Día 17 ⚔ Lago
En lo más profundo de las tinieblas, justo donde nadie pensaría en buscar, los días eran confusos y las noches las más deliciosas pero crueles para Melkor. El tiempo en su espacio era eterno, casi tan caprichoso como el avanzar de un caracol en su plena vejez.
Jamás se le fue preguntado si él deseaba vivir de tal forma, simplemente un día abrió los ojos. Con el pasar del rato comenzó a hablar y después entendió que estaba condenado a vivir como un tritón bajo agua. Se hizo a la idea, a pesar de ser bastante obstinado, con querer saber qué había en la superficie.
Con el rodar de los años fue olvidando esa idea y se acostumbró a juguetear en ese pequeño cuenco de agua en toda una inmensa y extensa tierra. Pero sucedió que en una noche, mientras Melkor merodeaba la superficie, una mujer se reflejó en el agua; en ese momento la mirada de Melkor se perdió.

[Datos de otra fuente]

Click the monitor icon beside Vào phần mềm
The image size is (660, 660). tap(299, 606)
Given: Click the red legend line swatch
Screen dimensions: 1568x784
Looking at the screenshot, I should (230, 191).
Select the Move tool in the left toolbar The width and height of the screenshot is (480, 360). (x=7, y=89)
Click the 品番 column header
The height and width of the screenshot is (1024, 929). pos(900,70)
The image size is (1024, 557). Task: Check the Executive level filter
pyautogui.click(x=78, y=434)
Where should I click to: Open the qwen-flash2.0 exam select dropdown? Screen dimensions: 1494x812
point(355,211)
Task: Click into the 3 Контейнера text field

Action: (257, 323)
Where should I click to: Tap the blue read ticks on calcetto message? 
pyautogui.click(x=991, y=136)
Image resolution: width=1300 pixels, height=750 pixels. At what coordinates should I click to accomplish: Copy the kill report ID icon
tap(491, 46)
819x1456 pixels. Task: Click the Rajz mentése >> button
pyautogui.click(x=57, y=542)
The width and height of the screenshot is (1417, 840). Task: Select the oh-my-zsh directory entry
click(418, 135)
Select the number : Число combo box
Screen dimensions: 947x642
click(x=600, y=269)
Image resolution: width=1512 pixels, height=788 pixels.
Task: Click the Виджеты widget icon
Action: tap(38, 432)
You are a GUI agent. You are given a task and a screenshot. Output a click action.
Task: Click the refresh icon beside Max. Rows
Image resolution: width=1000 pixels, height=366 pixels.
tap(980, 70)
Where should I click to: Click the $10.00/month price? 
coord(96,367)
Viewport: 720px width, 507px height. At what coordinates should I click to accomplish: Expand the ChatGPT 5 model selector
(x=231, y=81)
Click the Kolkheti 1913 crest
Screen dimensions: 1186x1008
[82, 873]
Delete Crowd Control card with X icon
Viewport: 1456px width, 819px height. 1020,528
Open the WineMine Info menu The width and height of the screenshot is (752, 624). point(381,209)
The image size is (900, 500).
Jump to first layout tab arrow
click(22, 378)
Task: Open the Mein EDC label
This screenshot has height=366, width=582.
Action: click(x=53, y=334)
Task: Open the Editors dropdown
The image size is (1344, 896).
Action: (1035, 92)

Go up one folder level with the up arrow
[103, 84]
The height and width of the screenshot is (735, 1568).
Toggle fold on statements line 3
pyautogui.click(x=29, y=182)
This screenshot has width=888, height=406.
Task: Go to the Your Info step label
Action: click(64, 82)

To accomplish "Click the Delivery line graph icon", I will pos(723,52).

No encontró palabras para describir lo que presenciaba, porque desde su lugar podía ver perfectamente un lago de estrellas centelleantes que eran simplemente opacadas por la belleza de la mujer del otro lado. El único problema es que sus lágrimas caían al lago y que Melkor, pudo saborear un poco de ellas.
La mujer lloraba. Sus facciones eran agraciadas pero rudas. Su voz firme aunque lastimosa y esos hermosos ojos azules tan profundos que Melkor no encontró el fin.
—Mira, sé que no soy la mejor de todas ¿pero qué más puedo hacer? —preguntó la mujer en dirección de Melkor.
El azabache no supo exactamente qué hacer, sabía que había sido encantado por algún hechizo extraño pero que sus articulaciones no respondían. No apareció, jamás tuvo el valor de aparecer frente a su amada, cosa que todos los días de su vida lamentaría hasta ser consumido por el egoísmo.
Más tarde supo que la joven se llamaba Varda y que atravesaba una cruel racha en su vida. No entendía muchas de las palabras que ella decía pero comprendían el sentimiento de vivir encerrado en un molde.
Ocurrió que Varda frecuentó mucho tiempo ese pequeño lago en medio de un bosque y que, sintiendo que alguien la escuchaba del otro lado, contaba todos sus éxitos o derrotas. Más pasó una noche donde Melkor la encontró excepcionalmente feliz y ella le dio la noticia.
—¡Adivina! —levantó la mano derecha y en uno de sus dedos había un anillo—. Al fin voy a tener a mi príncipe azul.
Melkor no supo exactamente cómo reaccionar. Sí al menos pudiera llorar, ni un lago bastaría para guardar su desdicha. Parecía un sueño pero la vida era tan cruel que sólo pudo sentir dolor.